The various illicit liquor outlets in the business centres within the African townships have emerged where the youth consume liquor with some using their cars as mobile consumption sites. The njengu-type of “hot stuff” from Zambia has become popular where consumers’ purchasing power is hamstrung.

The njengu brews are a “kill me fast/take me high” alternative to the conventional brews.

My first contact with Chibuku was in the 1960s when I was too young to imbibe. We knew it as Isibhuku. My cousins worked as miners at Freda Mine near Gwanda. Freda Mine was one of several gold-producing mines that were set up in the colonial period. Soon after colonisation mines such as Lonely Mine (Gwamazhula), Turk Mine, Queen’s Mine, Geelong and several others were set up.

Near Freda Mine, close to the Tuli River, were other mines such as Vumbachigwe and Fife.

The mine compounds became consumption sites for the Chibuku brand. When my cousins visited our rural home, they brought along the brew and popularised its name. A certain sorghum variety was named Isibhuku and thus the grain species came to be referred as Isibhuku, as it was the favourite variety used in the production of the traditional brew.

It would thus not be too far off the mark to associate the production of Chibuku with mining compounds in Southern Rhodesia and urban townships elsewhere except Bulawayo.

Bulawayo had by-laws that saw it maintain a monopoly over production of African traditional brews. That competition was allowed in other urban centres except in Bulawayo where the Municipality fenced off competition from Chibuku, a subsidiary of Delta Beverages.

Developed by Max Heinrich, a South African national, Chibuku was industrially produced in the Copperbelt mining towns such as Luanshya, Chingola, Ndola and others in Northern Rhodesia (now Zambia). The name is likely to be from one of the languages spoken in Zambia where there are over a hundred different ethnic groups.

Following the establishment of the Hendrich Syndicate Ltd industrial production commenced in Northern Rhodesia (now Zambia) in 1955.

The mining towns in the Copperbelt attracted populations from as far as Southern Rhodesia. During the days of the liberation struggle recruitment was carried out in those mining towns in a recruitment drive known as Chikuwa. Dumiso Dabengwa and Sikhwili Khohli Moyo were some of the recruiters.

Chingola provided Nikita Mangena and others who proceeded to undergo military training at Cheri Cheri in Algeria in 1965. Mangena was to become the commander of ZPRA from 1972 until his untimely death in 1978.
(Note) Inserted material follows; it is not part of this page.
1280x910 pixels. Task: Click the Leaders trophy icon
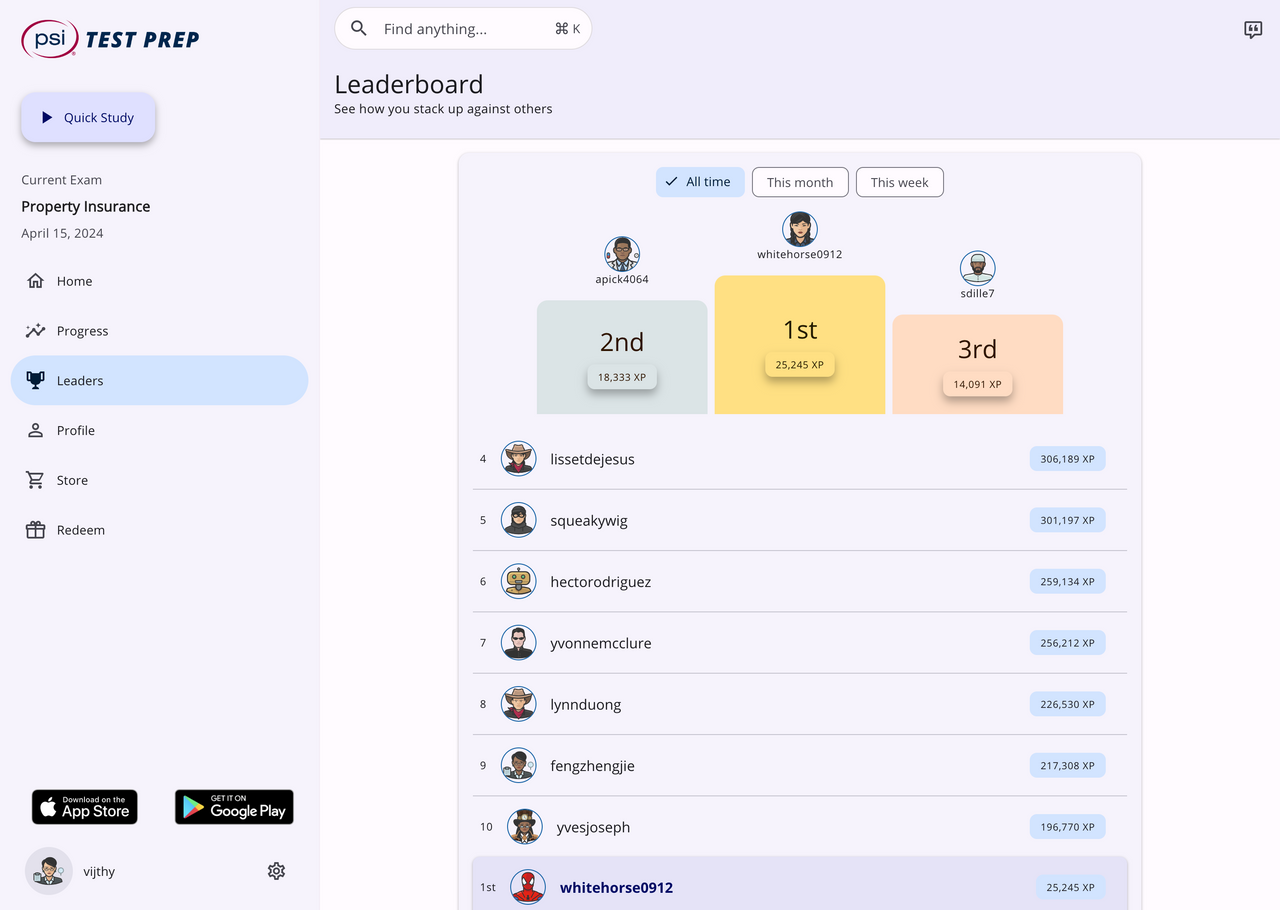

Licence to produce Chibuku in Southern Rhodesia was obtained in 1961. Production commenced the following year, 1962, in smaller towns. Until 1961, government did not allow production of traditional beer in the country. Production having commenced in 1962, this year Chibuku Company is celebrating 50 years of production.

Not so long ago Chibuku approached me to work on the totems of the people belonging to the various ethnic groups in Zimbabwe. It was a challenging but rewarding engagement that enriched my knowledge of the totems of various lineages (mitupo nezvidawo/izibongo lezangelo).

However, I feel the research findings of the project I carried out were not put into practice in the manner I had envisaged. It’s a good marketing tool that was not put to maximum benefit.

Nevertheless, the project did provide useful material in the form of data relating to lineage totems for virtually all the ethnic groups found in Zimbabwe. This important heritage effort complements the use of Zimbabwe’s aesthetic icons that embellish the containers/vessels for the traditional brews, both Chibuku and Ingwebu.

Consumption of traditional beer seems to lend itself to heritage documentation and preservation. Probably, what remains is comprehensive interpretation of the decorative icons that have been chosen and are common among all ethnic groups in Zimbabwe where traditional brews are consumed to this day.

The past, our past, lives through the traditional brews particularly at the consumption stage.